User-experience experts say designing only for yourself (or your internal team) often leads to a site that fails for real visitors. You need to think about the various personas coming to your site: the curious browser, the returning client, the deal-chaser, the referral. When you allow multiple paths to purchase and ways to absorb information, you cater to the visitor rather than the visitor having to cater to your website.

Check your home page.

Read your homepage aloud as if you were explaining it to the cousin who only shows up for dessert. Ask: “If I knew nothing about my business, would I understand who you are, what you do, and what you want me to do?” If the answer is no, revise one paragraph of copy or one sub-navigation item accordingly.

Don’t argue with the turkey; check the temperature.

No matter how confident you are in the recipe, you don’t argue with the turkey. You insert a thermometer and verify the internal temperature.

In business, you don’t argue with your gut guess either. You prove it with data. You look at the metrics and let them tell you what’s really happening.

One of my favorite business quotes is by Peter Drucker, known as the “father of modern management.” He said, “You can’t improve what you don’t measure.”

You might love how your blog looks, or how your funnel feels, but if conversions are down, or the bounce rate is high, then you need to find out why. “Going with your gut” is not the best way to grow a business. Why? Because analytics differentiate what’s actually working from what’s a case of bad indigestion.

Pick one key metric.

For example: demo-requests, newsletter signups, or add-to-cart rate. Review its trend over the past 30 days. Then ask: Did that metric move when I launched my last change? If yes, why? If not, what might be blocking it? Write a short note of one hypothesis and one test you’ll run.

Make leftovers part of your strategy.

After dinner, there’s joy in the fridge: turkey sandwiches, soup, casseroles. You’re not starting fresh every single day; you’re creatively reusing what already exists.

Good online businesses do the same with content and assets. Re-use the blog post, turn it into a video, make social snippets, update it for new keywords. Push a post with boosted engagement to drive sales during the holiday shopping rush. The sky is the limit

(One of our oldie-but-goodie articles from back in the day, “The Publisher’s Guide to Repurposing Content,” talks about how this is done.)

Why recreate when you can reuse?
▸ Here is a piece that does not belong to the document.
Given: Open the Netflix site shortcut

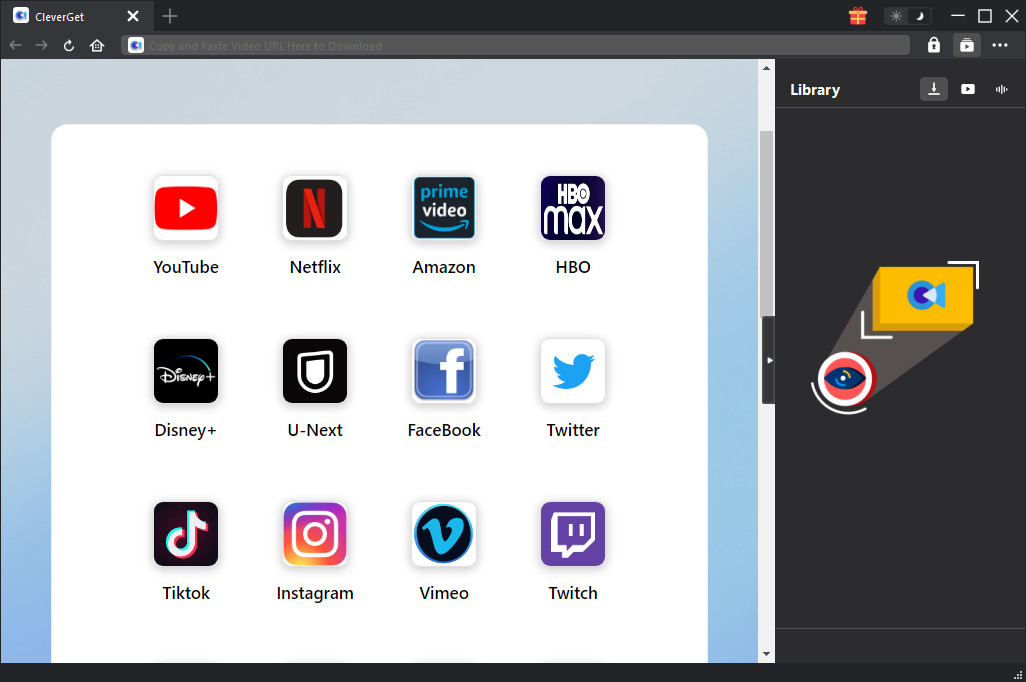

And while originality still matters, you’ll get better ROI from what you already did well than constantly chasing shiny new content that may underperform.

Identify one piece of existing content that performed well.

Visit our guide to content repurposing and look at the 12 Ways to Repurpose Content at the bottom of the post. Now, I know it talks about PowerPoint (we’ll do an update one of these days and dust it off for more modern versions), but I want you to see how a piece of content can be rewritten, sliced, diced and Julieann-fried to feel like fresh, new offerings.  

Decide on two “leftover” pieces you can extract from your one piece of high-performing content. For example, if you have a blog post that has done well, what can you turn into a social carousel, email digest, and shorter blog update? Develop those two pieces and post them to the proper platforms.

Remember: nobody gets Thanksgiving perfect.

At least not at my house. Sometimes the turkey is too dry. Sometimes the mashed potatoes are too salty or the guest that was supposed to bring the dessert couldn’t make it. That’s okay. A Thanksgiving dinner might not have every dish exactly right, but if everyone feels fed, connected, and looked after, it was a success.

Running an online business is the same way. Websites hardly ever launch flawlessly. Your campaigns will never go exactly as planned, and yes, someone will burn something. But perfection isn’t the point; consistency, intention, and adaptability are.

So rather than chasing perfection, aim for better understanding: your plan, your audience, your metrics, your assets. Make sure the next Thanksgiving-themed campaign, content pillar, and launch is quieter, smoother, and more human.